- [About this task]
Take the material below and restate it word for word, stopping after the line in which "Contact Us (120, 2039)" occurs.

- [The data]
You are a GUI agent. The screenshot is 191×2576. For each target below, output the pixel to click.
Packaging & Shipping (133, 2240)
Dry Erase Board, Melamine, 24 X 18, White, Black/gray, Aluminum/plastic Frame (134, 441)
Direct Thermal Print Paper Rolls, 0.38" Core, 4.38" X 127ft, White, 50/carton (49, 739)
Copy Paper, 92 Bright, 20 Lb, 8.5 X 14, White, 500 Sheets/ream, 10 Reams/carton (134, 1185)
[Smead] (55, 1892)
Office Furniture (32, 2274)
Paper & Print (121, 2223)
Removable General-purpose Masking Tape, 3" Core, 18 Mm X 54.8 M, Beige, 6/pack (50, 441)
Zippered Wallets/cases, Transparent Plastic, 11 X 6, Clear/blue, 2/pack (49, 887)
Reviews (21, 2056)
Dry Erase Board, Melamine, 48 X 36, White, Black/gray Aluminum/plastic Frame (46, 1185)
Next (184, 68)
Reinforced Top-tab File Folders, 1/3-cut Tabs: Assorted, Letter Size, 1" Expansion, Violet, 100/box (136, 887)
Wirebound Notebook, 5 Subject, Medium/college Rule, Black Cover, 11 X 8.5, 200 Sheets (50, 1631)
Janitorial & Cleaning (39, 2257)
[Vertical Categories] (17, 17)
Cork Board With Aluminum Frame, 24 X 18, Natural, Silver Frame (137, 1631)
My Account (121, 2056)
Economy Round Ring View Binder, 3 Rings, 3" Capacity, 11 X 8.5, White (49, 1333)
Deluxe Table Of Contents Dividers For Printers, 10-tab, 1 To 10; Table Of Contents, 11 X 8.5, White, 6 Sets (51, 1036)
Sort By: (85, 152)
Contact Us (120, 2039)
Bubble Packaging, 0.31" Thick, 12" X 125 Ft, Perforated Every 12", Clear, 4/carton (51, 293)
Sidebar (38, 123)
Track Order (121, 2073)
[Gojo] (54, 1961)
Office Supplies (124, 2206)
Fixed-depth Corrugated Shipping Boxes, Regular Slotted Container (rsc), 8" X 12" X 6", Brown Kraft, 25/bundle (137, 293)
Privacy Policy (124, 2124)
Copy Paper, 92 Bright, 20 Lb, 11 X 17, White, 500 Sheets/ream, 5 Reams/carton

- [Answer to this problem]
You are a GUI agent. The screenshot is 191×2576. For each target below, output the pixel to click.
Packaging & Shipping (133, 2240)
Dry Erase Board, Melamine, 24 X 18, White, Black/gray, Aluminum/plastic Frame (134, 441)
Direct Thermal Print Paper Rolls, 0.38" Core, 4.38" X 127ft, White, 50/carton (49, 739)
Copy Paper, 92 Bright, 20 Lb, 8.5 X 14, White, 500 Sheets/ream, 10 Reams/carton (134, 1185)
[Smead] (55, 1892)
Office Furniture (32, 2274)
Paper & Print (121, 2223)
Removable General-purpose Masking Tape, 3" Core, 18 Mm X 54.8 M, Beige, 6/pack (50, 441)
Zippered Wallets/cases, Transparent Plastic, 11 X 6, Clear/blue, 2/pack (49, 887)
Reviews (21, 2056)
Dry Erase Board, Melamine, 48 X 36, White, Black/gray Aluminum/plastic Frame (46, 1185)
Next (184, 68)
Reinforced Top-tab File Folders, 1/3-cut Tabs: Assorted, Letter Size, 1" Expansion, Violet, 100/box (136, 887)
Wirebound Notebook, 5 Subject, Medium/college Rule, Black Cover, 11 X 8.5, 200 Sheets (50, 1631)
Janitorial & Cleaning (39, 2257)
[Vertical Categories] (17, 17)
Cork Board With Aluminum Frame, 24 X 18, Natural, Silver Frame (137, 1631)
My Account (121, 2056)
Economy Round Ring View Binder, 3 Rings, 3" Capacity, 11 X 8.5, White (49, 1333)
Deluxe Table Of Contents Dividers For Printers, 10-tab, 1 To 10; Table Of Contents, 11 X 8.5, White, 6 Sets (51, 1036)
Sort By: (85, 152)
Contact Us (120, 2039)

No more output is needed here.